During frosh week at Innis College, somebody gave me a can of Blue Light. And I thought: This can’t be it…. There’s got to be more.
An idealistic young scholar.
Yes! So I took over the Home Brew Club and renamed it the Innis Beer Connoisseurs Society.
Isn’t drinking beer for the taste a little like reading Playboyfor the articles?
There’s a lot of fun in exploring flavour, and thinking about the history and everything that goes into brewing a unique beer.
How do you define a craft beer?
One that is true to traditional styles. Because small breweries are able to do unique things, they can use interesting ingredients such as fruits, chocolate, coffee and spices to create specialty one-offs and casks. They can make a super-hoppy beer, for example, and sell it right out of their brewery. And they can collaborate with other breweries and homebrewers to make even more interesting beers.
What’s the main difference in taste between a Bud or a Blue and a typical craft beer?

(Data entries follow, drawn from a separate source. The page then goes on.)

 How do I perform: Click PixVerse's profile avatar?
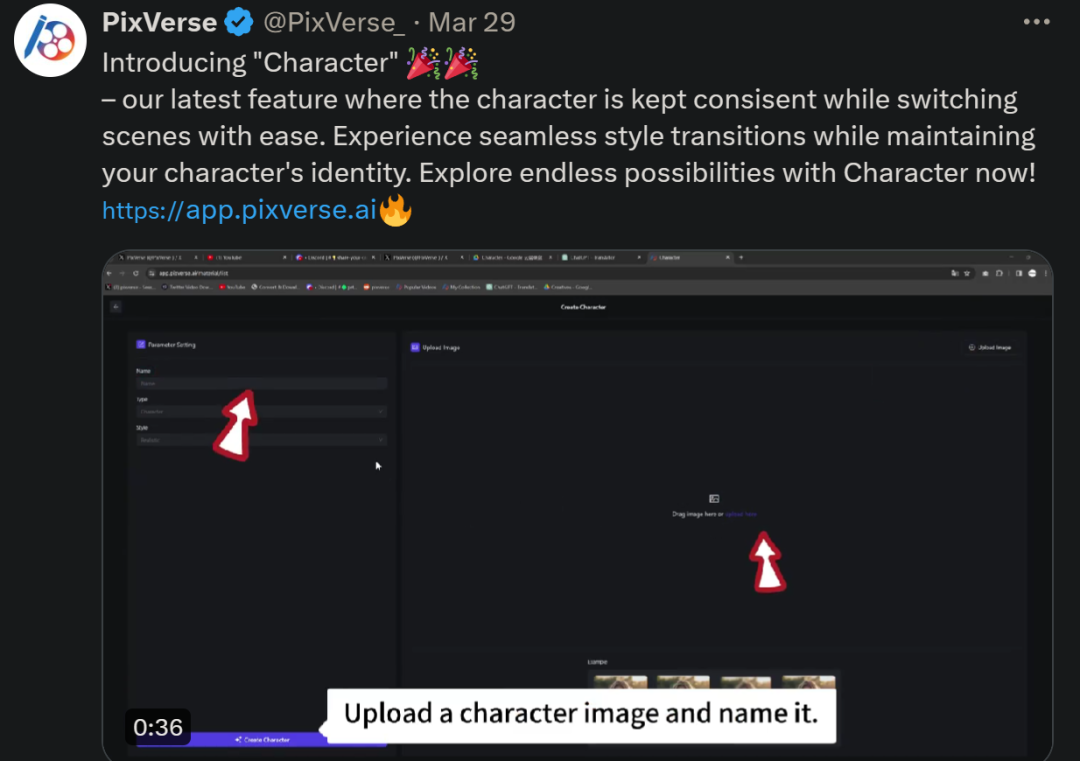(50, 40)
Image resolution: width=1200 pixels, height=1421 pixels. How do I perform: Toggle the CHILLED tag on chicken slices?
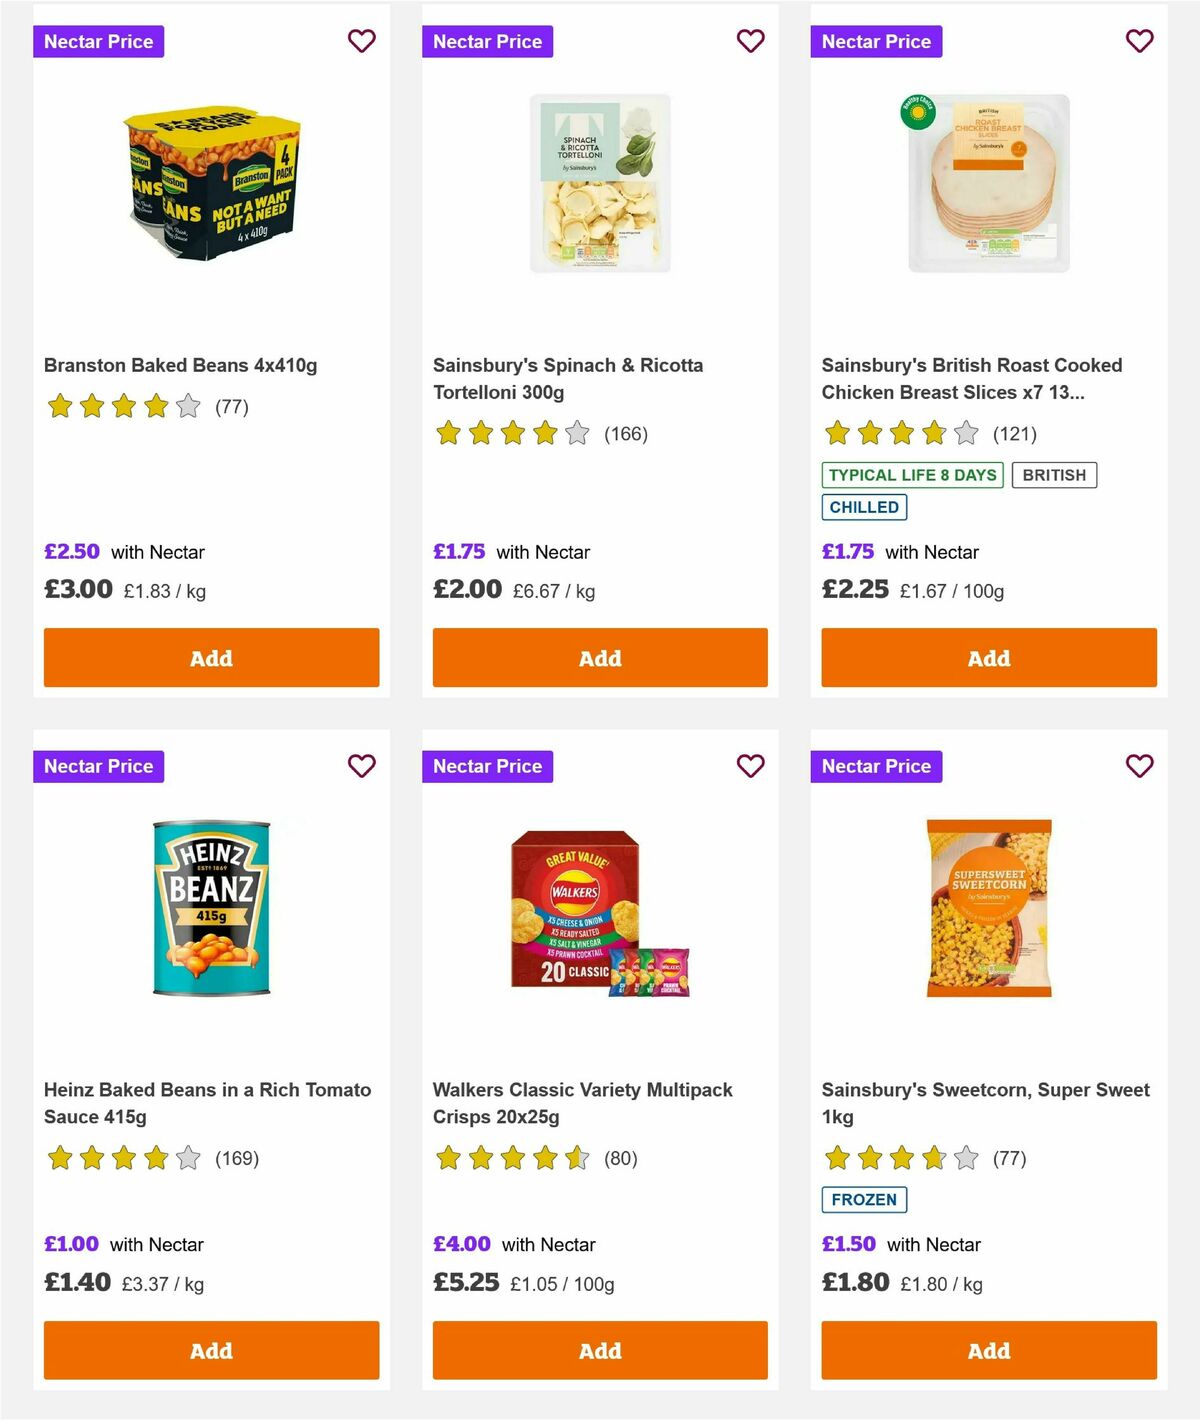pyautogui.click(x=864, y=507)
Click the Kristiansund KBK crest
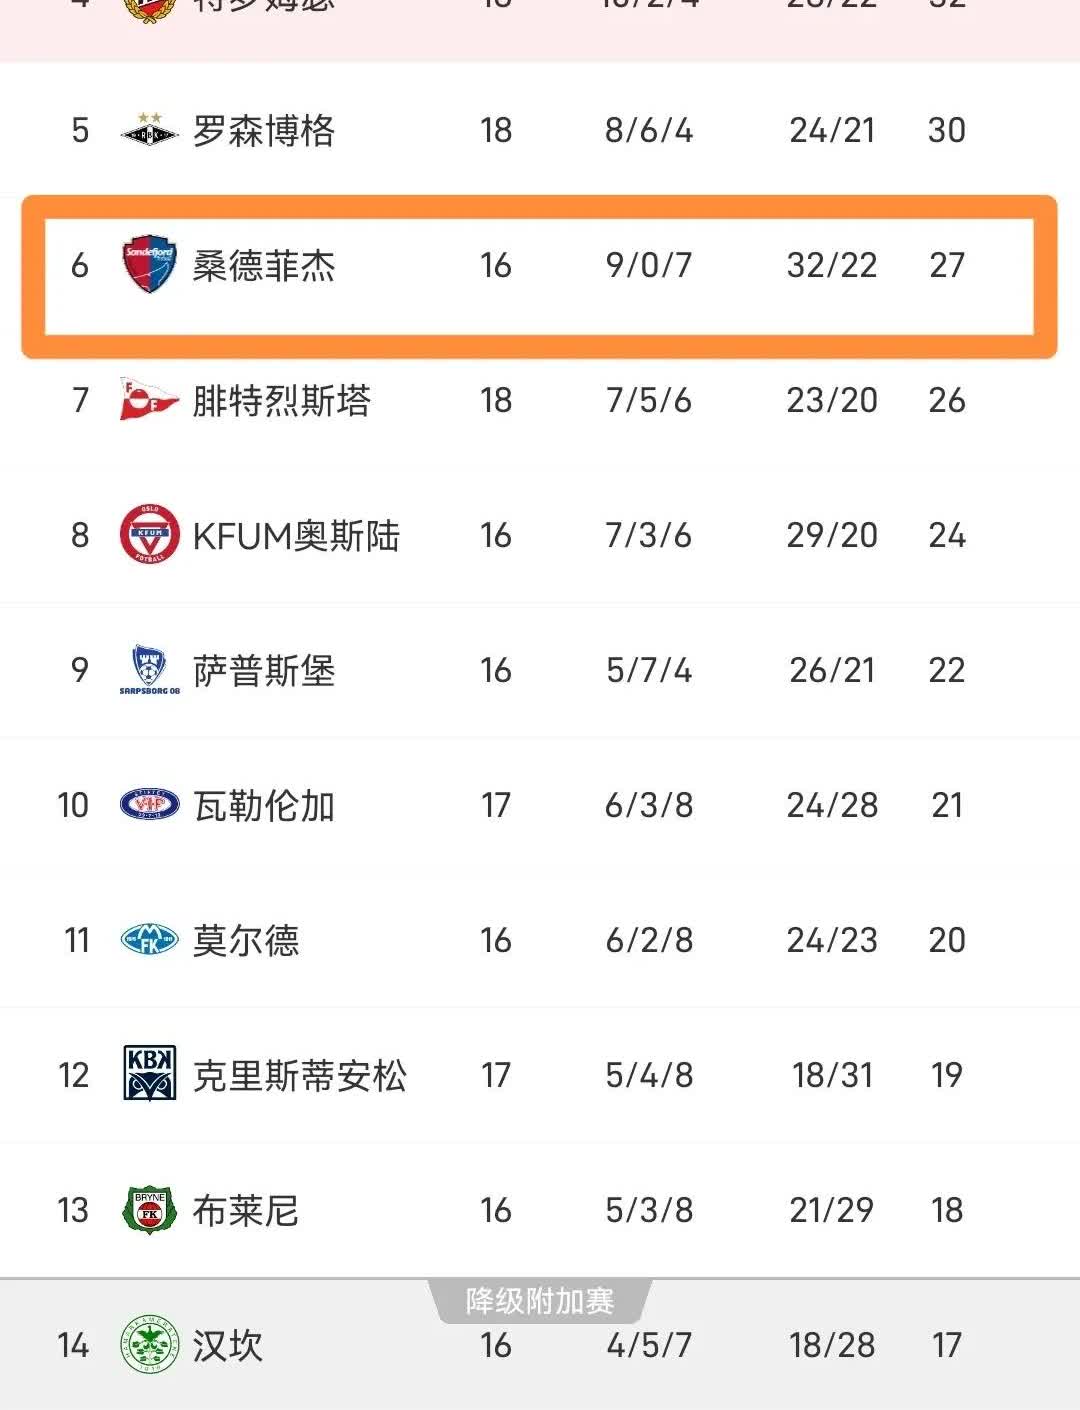The image size is (1080, 1410). [x=149, y=1074]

The mass-produced beers tend to be light-coloured, light-flavoured, no aftertaste. Craft beers tend to be the opposite. Beer is supposed to have an aftertaste. Lots of mass beers claim to not be bitter – well, bitter is a flavour you actually want in craft beers.
So would you be caught drinking one of those mass-produced beers?
Oh sure. I’m not a beer snob.
What’s the most heated beer debate you’ve ever had?
Government intervention with how we can buy beer. You can drive to Buffalo and get hundreds of kinds of craft beer from all over, but here there’s a fraction of the choice.
Is that what your campaign and website “Free our Beer” is about?
Yes. I’d like to see private-owned craft beer stores.
Canadian beer culture is still often associated with Bob and Doug McKenzie. Who would you like to see as Canadian beer icons?
The brewers themselves – they are the real characters. And no one person could represent the huge diversity of what’s going on.
You’re being so diplomatic! Pick someone!
How about me? Cass Enright.
And your favourite beer?
Black Oak’s Ten Bitter Years. A kick-ass beer. Super hoppy, super flavourful.